The FTC said in December 2007 that it would monitor Google's practices in that area. At that time the commission found Google's proposed acquisition of DoubleClick, an online advertising company that specialised in display ads, was "unlikely to substantially lessen competition".
"We want to be clear, however," the FTC wrote at the time, "that we will continue to watch these markets and, should Google engage in unlawful tying or other anti-competitive conduct, the commission intends to act quickly".
Officials at the FTC and Google declined to comment on Friday on the possibility of a new inquiry. One person close to the matter, who spoke on the condition of anonymity, said the FTC had not yet contacted Google about a new inquiry.
Another person who has been briefed on the FTC's work said the commissioners had not approved the issuance of subpoenas or civil investigative demands, which would be part of any formal investigation. The FTC closed an antitrust investigation of Google's search business less than five months ago, voting unanimously not to proceed with an antitrust case after months of pressure from Google's rivals.
That investigation focused on how Google's search engine presented results of consumer queries, and whether the company purposely gave higher rankings and more prominent display to results that featured its own businesses.
In the new inquiry, according to a person in the advertising business who said he was contacted by the FTC, commission staff members asked about Google's practices in providing, or serving, ads to customers' websites and about the practices of its Ad Exchange, where companies bid on opportunities to aim at certain consumers with ads.
FTC officials were interested in whether Google was tying one application to another by offering below-cost pricing in exchange for a customer's guarantee not to buy ads through Google's competitors, the person said.
Frequently Asked Questions about this Article…
The article says FTC staff have begun a preliminary look at whether Google abuses its market dominance in online display advertising (like banner ads).
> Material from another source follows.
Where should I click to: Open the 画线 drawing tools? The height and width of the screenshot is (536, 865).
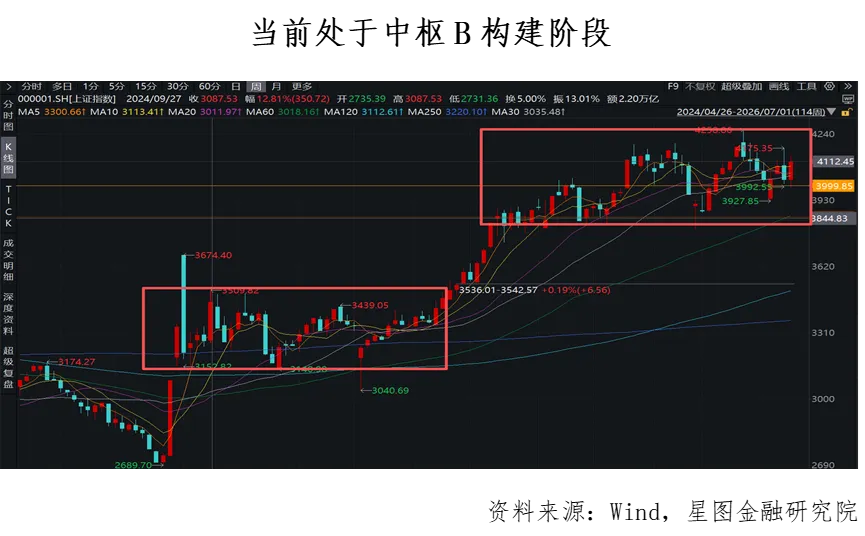click(778, 87)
Investigators are asking whether Google bundles or ties advertising services in ways that stop rivals from competing for advertisers.
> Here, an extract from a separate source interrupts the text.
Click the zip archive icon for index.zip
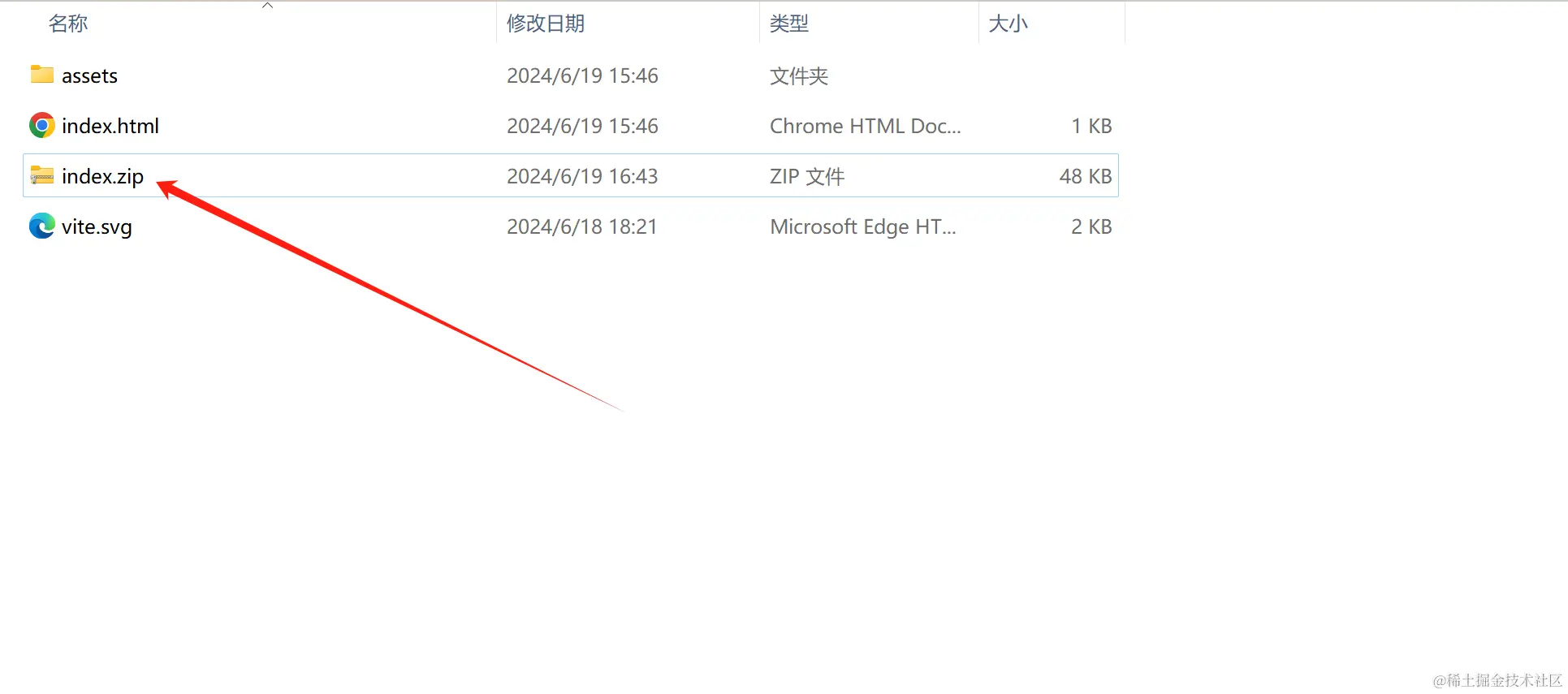1568x694 pixels. click(x=42, y=175)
According to the article, regulators are focused on Google's display-ad business and its Ad Exchange — including how Google provides or serves ads on customers' websites and whether its pricing or bundling practices disadvantage rivals.
The article describes the Ad Exchange as a marketplace where companies bid for opportunities to target particular consumers with ads. FTC staff asked questions about Ad Exchange practices because it plays a key role in how display ads are bought and sold.
Yes. The article notes the FTC monitored Google's proposed 2007 acquisition of DoubleClick (a company that specialised in display ads) and found that deal unlikely to substantially lessen competition, but said it would continue to watch the markets. It also says the FTC closed a recent antitrust probe of Google's search business less than five months ago.
No. The article reports that commissioners had not approved issuance of subpoenas or civil investigative demands, and one person familiar with the matter said the FTC had not yet contacted Google about a new inquiry.
The article says FTC officials are interested in whether Google engaged in unlawful tying or other anti‑competitive conduct — for example, offering below‑cost pricing in exchange for a customer's guarantee not to buy ads through Google's competitors.
Rivals raised concerns that Google's bundling or tying of ad services could prevent competitors from winning advertisers' business. For advertisers, the inquiry centers on whether those practices limit choice or raise costs in the display-ad market.
Based on the article, investors should watch for official FTC announcements, any issuance of subpoenas or civil investigative demands, public comments from Google, and further reporting on whether staff move from a preliminary review to a formal investigation.